| Description of the task |
Return each line of the listing below as one string in a JSON list, and leave out the blank lines.
━━━ Material to process
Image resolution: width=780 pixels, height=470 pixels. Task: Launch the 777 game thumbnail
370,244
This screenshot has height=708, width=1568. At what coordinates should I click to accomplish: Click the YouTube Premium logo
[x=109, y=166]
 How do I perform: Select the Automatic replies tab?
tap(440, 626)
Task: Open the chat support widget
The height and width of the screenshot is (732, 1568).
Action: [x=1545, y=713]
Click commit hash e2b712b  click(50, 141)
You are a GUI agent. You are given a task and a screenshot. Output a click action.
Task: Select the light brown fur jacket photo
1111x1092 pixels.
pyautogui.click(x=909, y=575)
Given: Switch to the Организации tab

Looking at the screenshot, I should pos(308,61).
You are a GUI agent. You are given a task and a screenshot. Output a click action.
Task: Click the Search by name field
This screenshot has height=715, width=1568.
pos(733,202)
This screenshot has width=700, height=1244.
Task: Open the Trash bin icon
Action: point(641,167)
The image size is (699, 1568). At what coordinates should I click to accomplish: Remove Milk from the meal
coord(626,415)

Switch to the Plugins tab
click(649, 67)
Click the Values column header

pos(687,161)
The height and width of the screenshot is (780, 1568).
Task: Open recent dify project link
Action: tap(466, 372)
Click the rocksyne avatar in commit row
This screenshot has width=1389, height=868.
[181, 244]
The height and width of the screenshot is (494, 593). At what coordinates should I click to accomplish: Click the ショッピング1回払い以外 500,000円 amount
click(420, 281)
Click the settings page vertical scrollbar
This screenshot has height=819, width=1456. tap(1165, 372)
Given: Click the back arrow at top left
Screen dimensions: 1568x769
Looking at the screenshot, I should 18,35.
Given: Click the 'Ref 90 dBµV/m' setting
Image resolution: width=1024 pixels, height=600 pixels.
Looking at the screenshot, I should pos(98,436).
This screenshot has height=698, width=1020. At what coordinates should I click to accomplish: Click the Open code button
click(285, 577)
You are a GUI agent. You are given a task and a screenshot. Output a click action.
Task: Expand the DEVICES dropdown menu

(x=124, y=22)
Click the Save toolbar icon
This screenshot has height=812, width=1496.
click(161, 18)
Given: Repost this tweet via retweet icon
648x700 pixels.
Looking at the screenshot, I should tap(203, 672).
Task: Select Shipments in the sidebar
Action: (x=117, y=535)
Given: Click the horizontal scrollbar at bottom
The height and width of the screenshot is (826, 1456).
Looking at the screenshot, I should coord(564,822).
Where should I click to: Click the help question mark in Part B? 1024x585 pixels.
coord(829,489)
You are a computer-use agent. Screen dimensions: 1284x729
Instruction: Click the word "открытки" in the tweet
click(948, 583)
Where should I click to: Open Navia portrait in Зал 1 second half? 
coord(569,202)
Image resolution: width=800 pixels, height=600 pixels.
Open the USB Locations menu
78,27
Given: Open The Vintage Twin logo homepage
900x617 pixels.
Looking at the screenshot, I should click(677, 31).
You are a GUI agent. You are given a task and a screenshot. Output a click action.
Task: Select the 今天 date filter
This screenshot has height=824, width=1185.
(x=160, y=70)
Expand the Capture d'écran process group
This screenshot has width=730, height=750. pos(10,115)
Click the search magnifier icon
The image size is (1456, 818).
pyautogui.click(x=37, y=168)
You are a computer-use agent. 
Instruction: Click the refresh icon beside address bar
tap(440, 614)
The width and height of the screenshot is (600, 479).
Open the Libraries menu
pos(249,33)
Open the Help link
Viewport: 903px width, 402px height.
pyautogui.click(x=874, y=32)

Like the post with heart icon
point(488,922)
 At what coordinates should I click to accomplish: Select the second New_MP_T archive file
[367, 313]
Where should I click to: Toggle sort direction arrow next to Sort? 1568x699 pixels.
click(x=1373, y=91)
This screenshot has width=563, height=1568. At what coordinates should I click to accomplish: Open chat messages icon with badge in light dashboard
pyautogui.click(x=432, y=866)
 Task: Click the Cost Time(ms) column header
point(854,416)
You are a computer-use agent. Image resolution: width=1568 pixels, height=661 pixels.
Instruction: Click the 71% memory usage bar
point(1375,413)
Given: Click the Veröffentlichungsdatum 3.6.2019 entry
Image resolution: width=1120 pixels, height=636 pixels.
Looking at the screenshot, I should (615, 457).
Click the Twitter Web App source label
━━━━━━
| Right answer |
[
  "Image resolution: width=780 pixels, height=470 pixels. Task: Launch the 777 game thumbnail",
  "370,244",
  "This screenshot has height=708, width=1568. At what coordinates should I click to accomplish: Click the YouTube Premium logo",
  "[x=109, y=166]",
  " How do I perform: Select the Automatic replies tab?",
  "tap(440, 626)",
  "Task: Open the chat support widget",
  "The height and width of the screenshot is (732, 1568).",
  "Action: [x=1545, y=713]",
  "Click commit hash e2b712b  click(50, 141)",
  "You are a GUI agent. You are given a task and a screenshot. Output a click action.",
  "Task: Select the light brown fur jacket photo",
  "1111x1092 pixels.",
  "pyautogui.click(x=909, y=575)",
  "Given: Switch to the Организации tab",
  "Looking at the screenshot, I should pos(308,61).",
  "You are a GUI agent. You are given a task and a screenshot. Output a click action.",
  "Task: Click the Search by name field",
  "This screenshot has height=715, width=1568.",
  "pos(733,202)",
  "This screenshot has width=700, height=1244.",
  "Task: Open the Trash bin icon",
  "Action: point(641,167)",
  "The image size is (699, 1568). At what coordinates should I click to accomplish: Remove Milk from the meal",
  "coord(626,415)",
  "Switch to the Plugins tab",
  "click(649, 67)",
  "Click the Values column header",
  "pos(687,161)",
  "The height and width of the screenshot is (780, 1568).",
  "Task: Open recent dify project link",
  "Action: tap(466, 372)",
  "Click the rocksyne avatar in commit row",
  "This screenshot has width=1389, height=868.",
  "[181, 244]",
  "The height and width of the screenshot is (494, 593). At what coordinates should I click to accomplish: Click the ショッピング1回払い以外 500,000円 amount",
  "click(420, 281)",
  "Click the settings page vertical scrollbar",
  "This screenshot has height=819, width=1456. tap(1165, 372)",
  "Given: Click the back arrow at top left",
  "Screen dimensions: 1568x769",
  "Looking at the screenshot, I should 18,35.",
  "Given: Click the 'Ref 90 dBµV/m' setting",
  "Image resolution: width=1024 pixels, height=600 pixels.",
  "Looking at the screenshot, I should pos(98,436).",
  "This screenshot has height=698, width=1020. At what coordinates should I click to accomplish: Click the Open code button",
  "click(285, 577)",
  "You are a GUI agent. You are given a task and a screenshot. Output a click action.",
  "Task: Expand the DEVICES dropdown menu",
  "(x=124, y=22)",
  "Click the Save toolbar icon",
  "This screenshot has height=812, width=1496.",
  "click(161, 18)",
  "Given: Repost this tweet via retweet icon",
  "648x700 pixels.",
  "Looking at the screenshot, I should tap(203, 672).",
  "Task: Select Shipments in the sidebar",
  "Action: (x=117, y=535)",
  "Given: Click the horizontal scrollbar at bottom",
  "The height and width of the screenshot is (826, 1456).",
  "Looking at the screenshot, I should coord(564,822).",
  "Where should I click to: Click the help question mark in Part B? 1024x585 pixels.",
  "coord(829,489)",
  "You are a computer-use agent. Screen dimensions: 1284x729",
  "Instruction: Click the word \"открытки\" in the tweet",
  "click(948, 583)",
  "Where should I click to: Open Navia portrait in Зал 1 second half? ",
  "coord(569,202)",
  "Image resolution: width=800 pixels, height=600 pixels.",
  "Open the USB Locations menu",
  "78,27",
  "Given: Open The Vintage Twin logo homepage",
  "900x617 pixels.",
  "Looking at the screenshot, I should click(677, 31).",
  "You are a GUI agent. You are given a task and a screenshot. Output a click action.",
  "Task: Select the 今天 date filter",
  "This screenshot has height=824, width=1185.",
  "(x=160, y=70)",
  "Expand the Capture d'écran process group",
  "This screenshot has width=730, height=750. pos(10,115)",
  "Click the search magnifier icon",
  "The image size is (1456, 818).",
  "pyautogui.click(x=37, y=168)",
  "You are a computer-use agent. ",
  "Instruction: Click the refresh icon beside address bar",
  "tap(440, 614)",
  "The width and height of the screenshot is (600, 479).",
  "Open the Libraries menu",
  "pos(249,33)",
  "Open the Help link",
  "Viewport: 903px width, 402px height.",
  "pyautogui.click(x=874, y=32)",
  "Like the post with heart icon",
  "point(488,922)",
  " At what coordinates should I click to accomplish: Select the second New_MP_T archive file",
  "[367, 313]",
  "Where should I click to: Toggle sort direction arrow next to Sort? 1568x699 pixels.",
  "click(x=1373, y=91)",
  "This screenshot has width=563, height=1568. At what coordinates should I click to accomplish: Open chat messages icon with badge in light dashboard",
  "pyautogui.click(x=432, y=866)",
  " Task: Click the Cost Time(ms) column header",
  "point(854,416)",
  "You are a computer-use agent. Image resolution: width=1568 pixels, height=661 pixels.",
  "Instruction: Click the 71% memory usage bar",
  "point(1375,413)",
  "Given: Click the Veröffentlichungsdatum 3.6.2019 entry",
  "Image resolution: width=1120 pixels, height=636 pixels.",
  "Looking at the screenshot, I should (615, 457).",
  "Click the Twitter Web App source label"
]